_TEKST OM TE LEZEN_:
LEEF! & GROEN willen dat de gemeente een actief beleid voert om te komen tot een rechtvaardigere inning van de belastingen en een meer gelijkwaardige verdeling. Dit kan zorgen voor meer middelen op alle niveaus en dus mogelijkheden bieden voor een sociaal en economisch beleid.
- De basisprincipes van een begroting moet gerespecteerd worden. Werkelijk vermoede uitgaven en inkomsten dienen vastgelegd worden en tijdig voorgelegd worden.
- Het gemeentelijk aandeel in de personenbelasting gaat opnieuw naar 7% op Vlaams niveau.
- Het onderhouden van voetpaden, fietspaden, wegen en rioleringen is noodzakelijk om grote werken te vermijden. De werken uitgevoerd door aannemers zullen beter gecontroleerd worden.
- De energiefactuur in gebouwen van de gemeente wordt gedrukt.
- Het plaatsen en onderhouden van computermateriaal aan organisaties zoals CEVI is duur. Het aanstellen van een ICT-deskundige kan het gemeentebestuur verlossen van deze woekerprijzen.

_FRAGMENTEN UIT GEGEVENS_:
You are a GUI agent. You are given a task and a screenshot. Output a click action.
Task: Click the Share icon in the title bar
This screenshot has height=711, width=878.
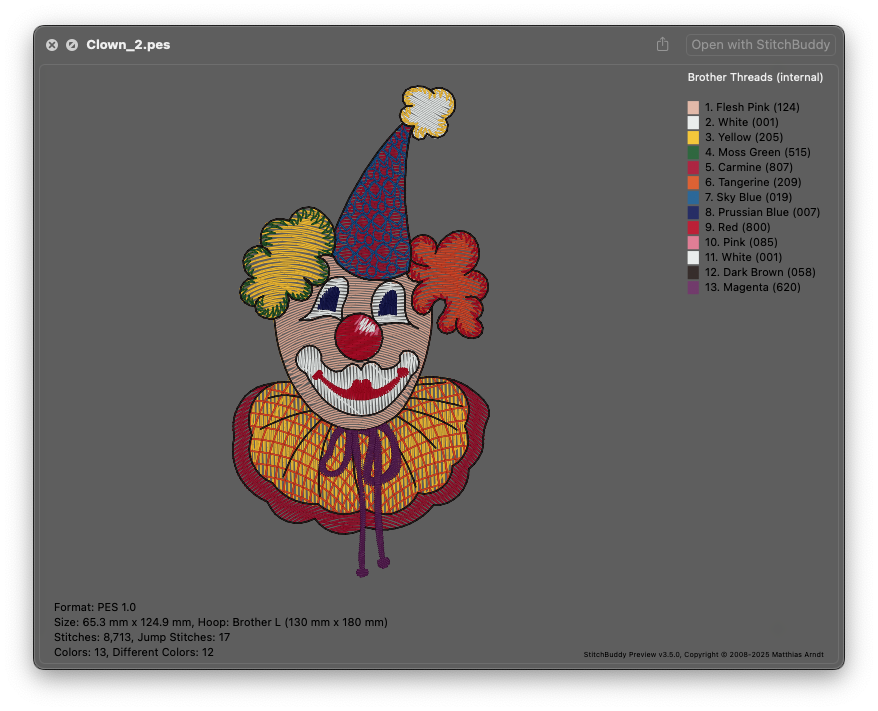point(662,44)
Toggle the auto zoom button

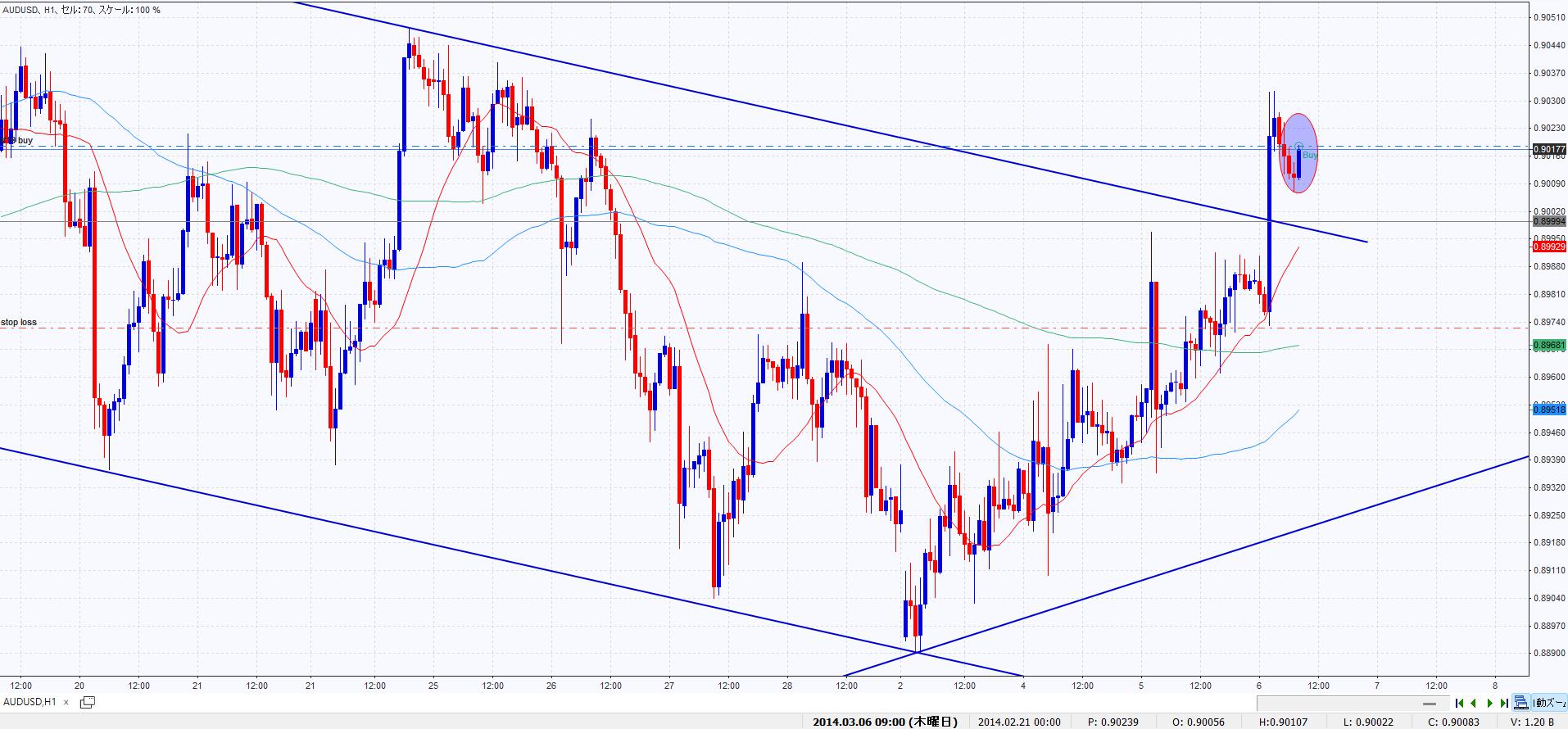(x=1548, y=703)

_OP TE LOSSEN VRAGEN_:
1. Naar welk percentage gaat het gemeentelijk aandeel in de personenbelasting volgens de tekst over het gemeentelijk financieel beleid opnieuw?
2. Schrijf uit de tekst over het gemeentelijk financieel beleid letterlijk over van "- De basisprincipes" tot en met "gemeente wordt gedrukt.".
De gegevens hebben niets te maken met de tekst over het gemeentelijk financieel beleid.

_OPLOSSINGEN_:
1. Naar 7% op Vlaams niveau.

2.
- De basisprincipes van een begroting moet gerespecteerd worden. Werkelijk vermoede uitgaven en inkomsten dienen vastgelegd worden en tijdig voorgelegd worden.
- Het gemeentelijk aandeel in de personenbelasting gaat opnieuw naar 7% op Vlaams niveau.
- Het onderhouden van voetpaden, fietspaden, wegen en rioleringen is noodzakelijk om grote werken te vermijden. De werken uitgevoerd door aannemers zullen beter gecontroleerd worden.
- De energiefactuur in gebouwen van de gemeente wordt gedrukt.